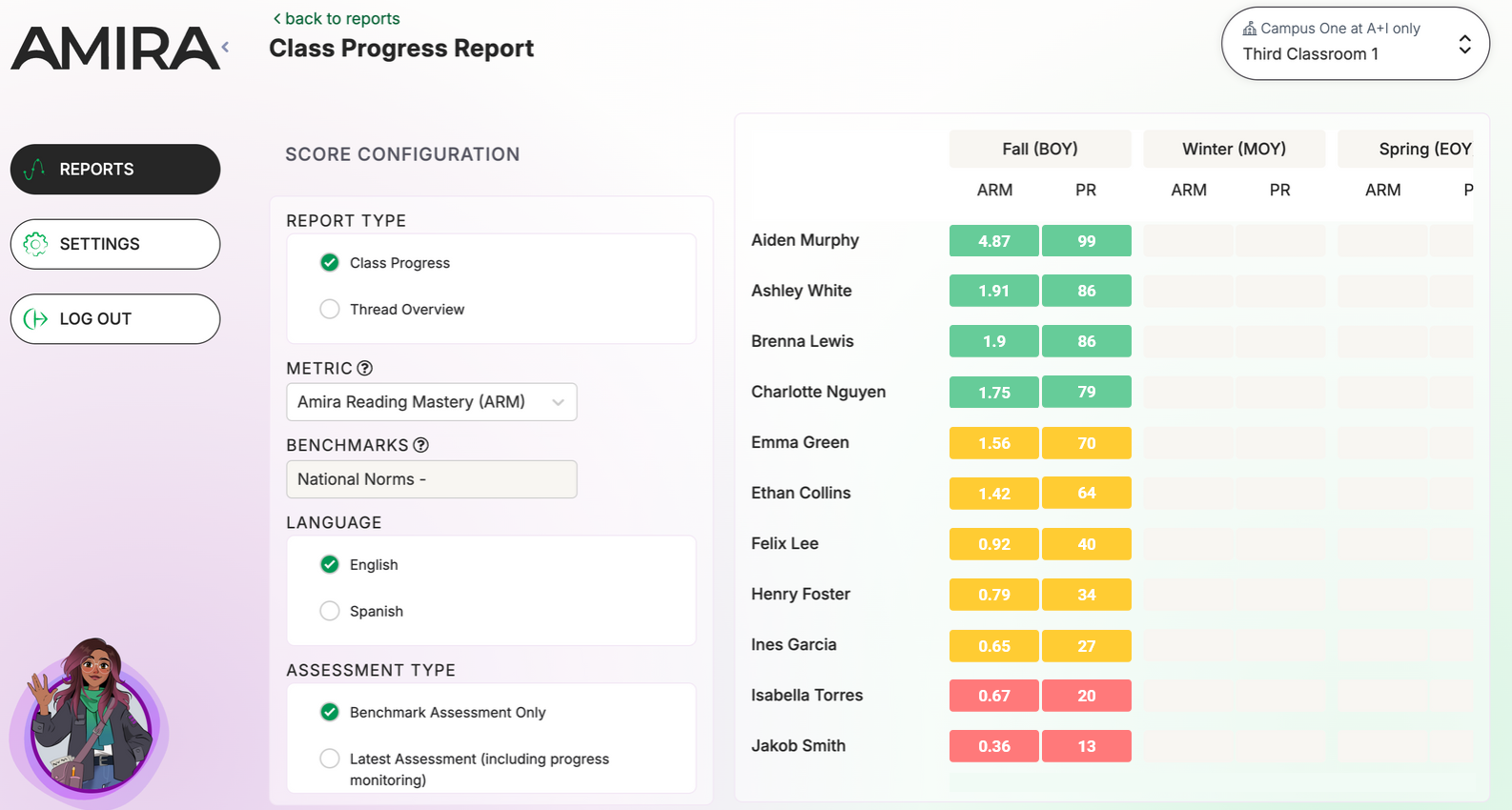Click the Metric help question mark icon

click(364, 368)
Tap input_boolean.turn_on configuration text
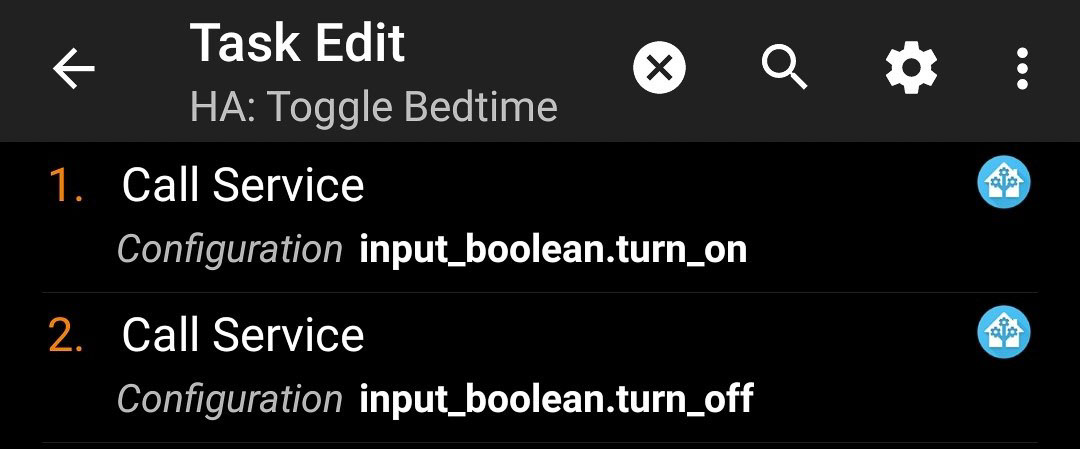 point(553,250)
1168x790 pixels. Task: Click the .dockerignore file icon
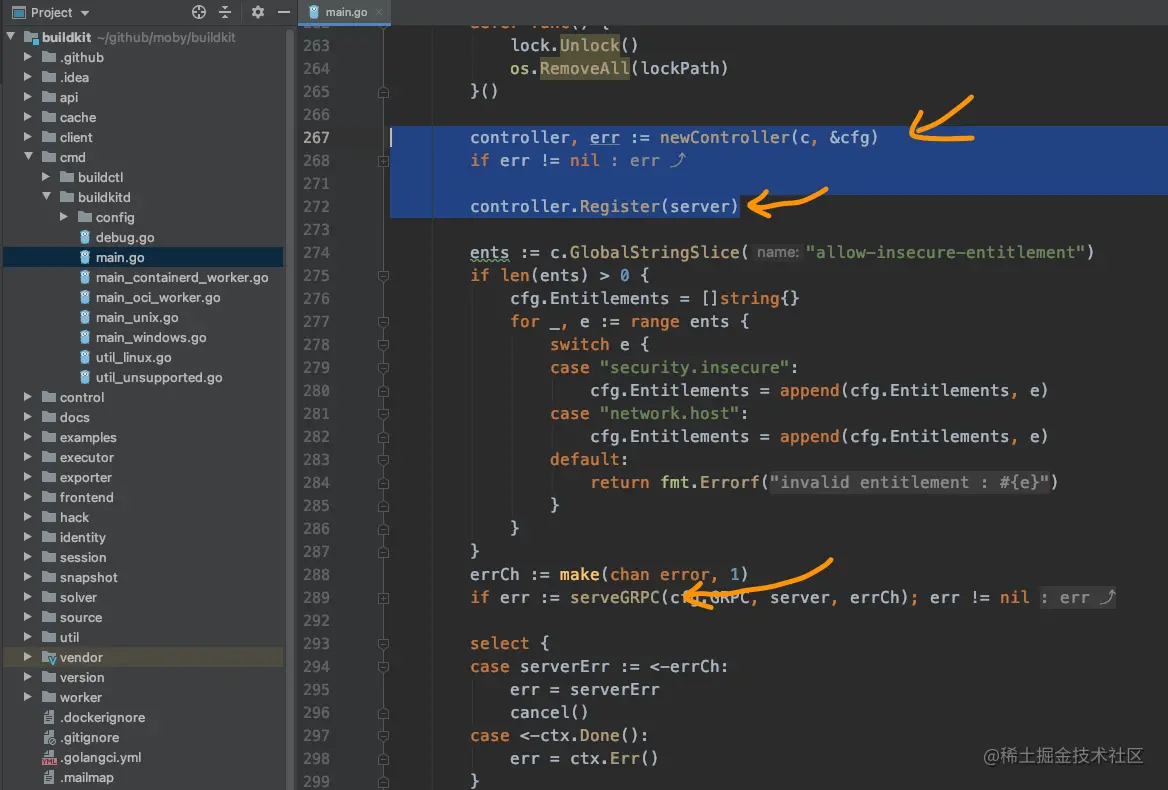pos(48,717)
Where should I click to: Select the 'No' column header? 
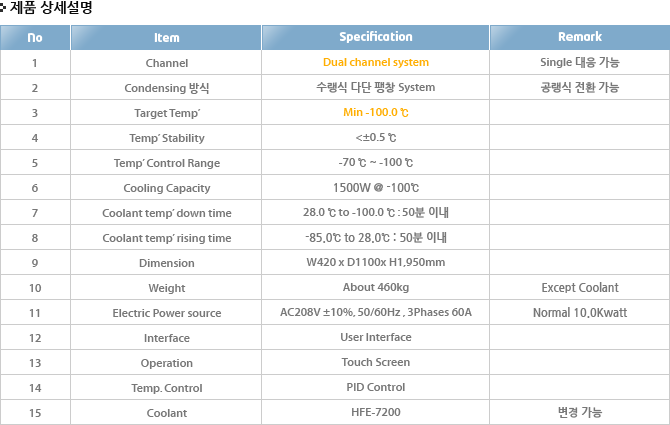(x=35, y=38)
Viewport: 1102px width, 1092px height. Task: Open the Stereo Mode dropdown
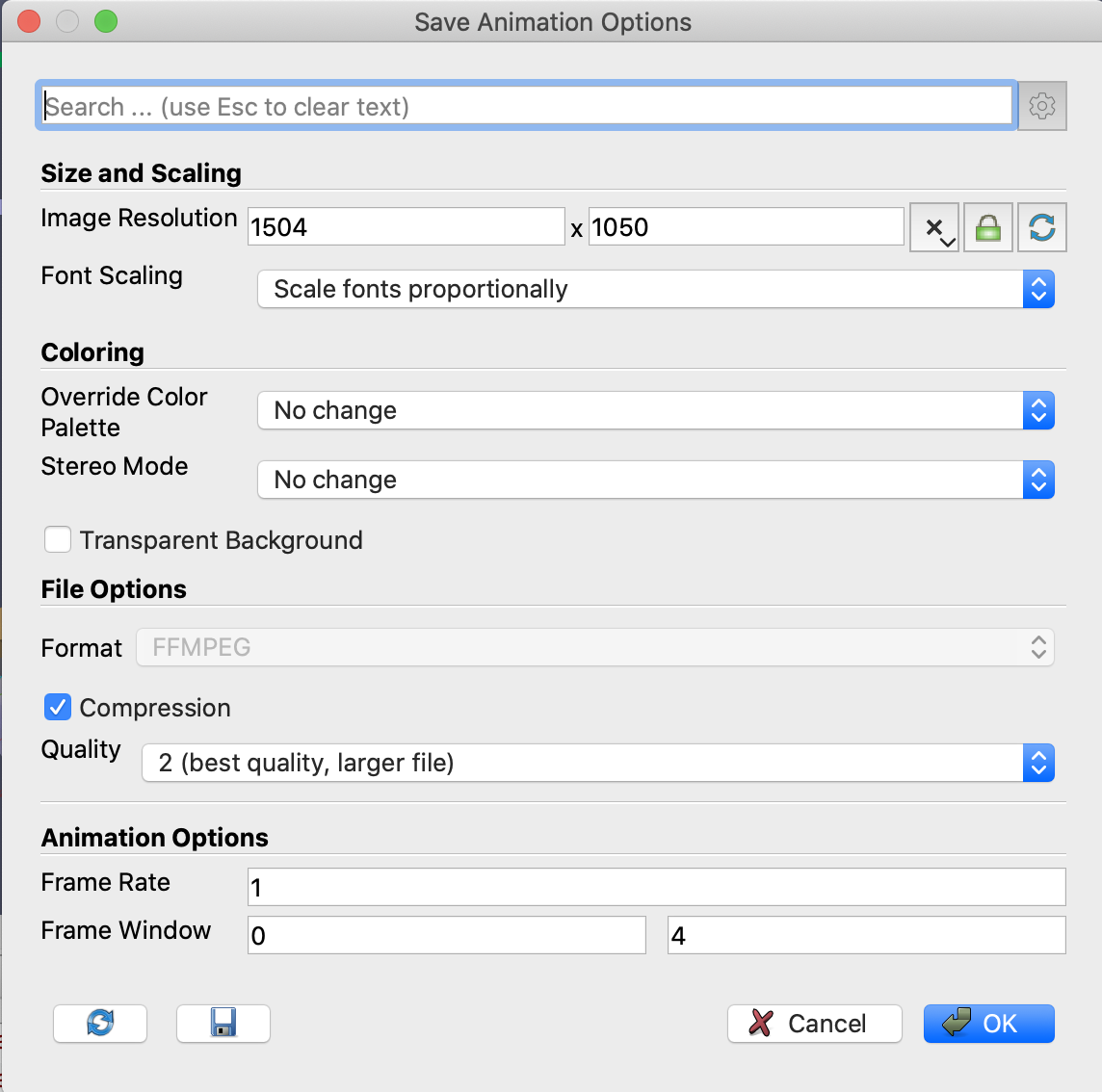point(655,480)
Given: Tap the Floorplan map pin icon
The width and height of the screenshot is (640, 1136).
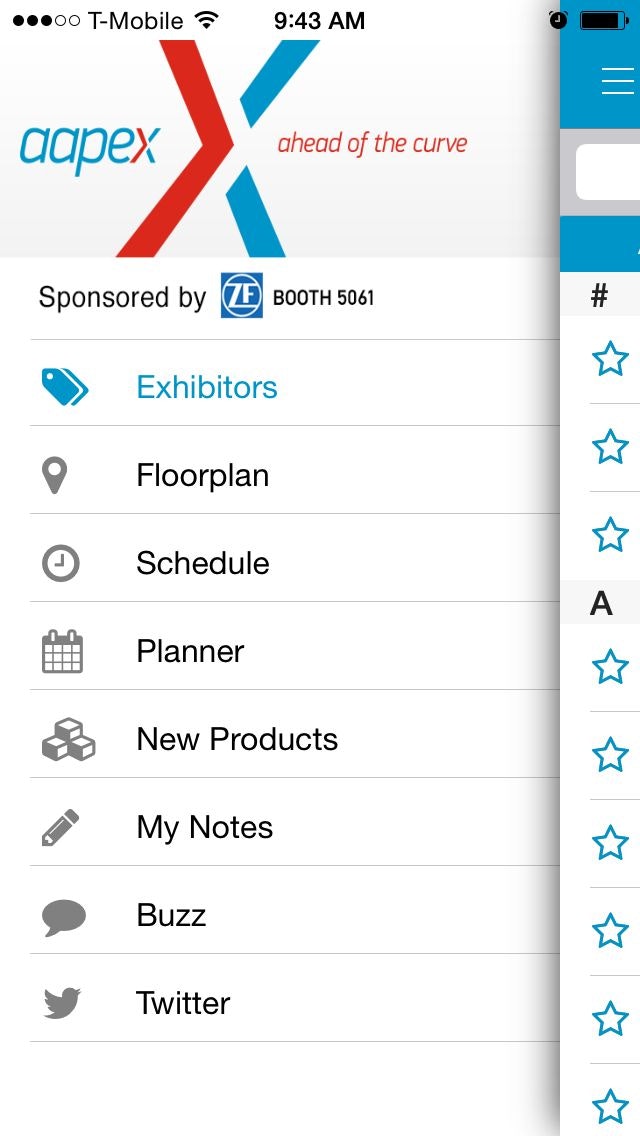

= = = = = = =

Work to be completed.
I would like you to set down the lines above, from the one containing "Where should I" to the final line, exactly as written and without pictures.

Result.
Where should I click to: Select the 'No' column header? 
(x=35, y=38)
Viewport: 1102px width, 1092px height. Task: Open the Stereo Mode dropdown
point(655,480)
Given: Tap the Floorplan map pin icon
The width and height of the screenshot is (640, 1136).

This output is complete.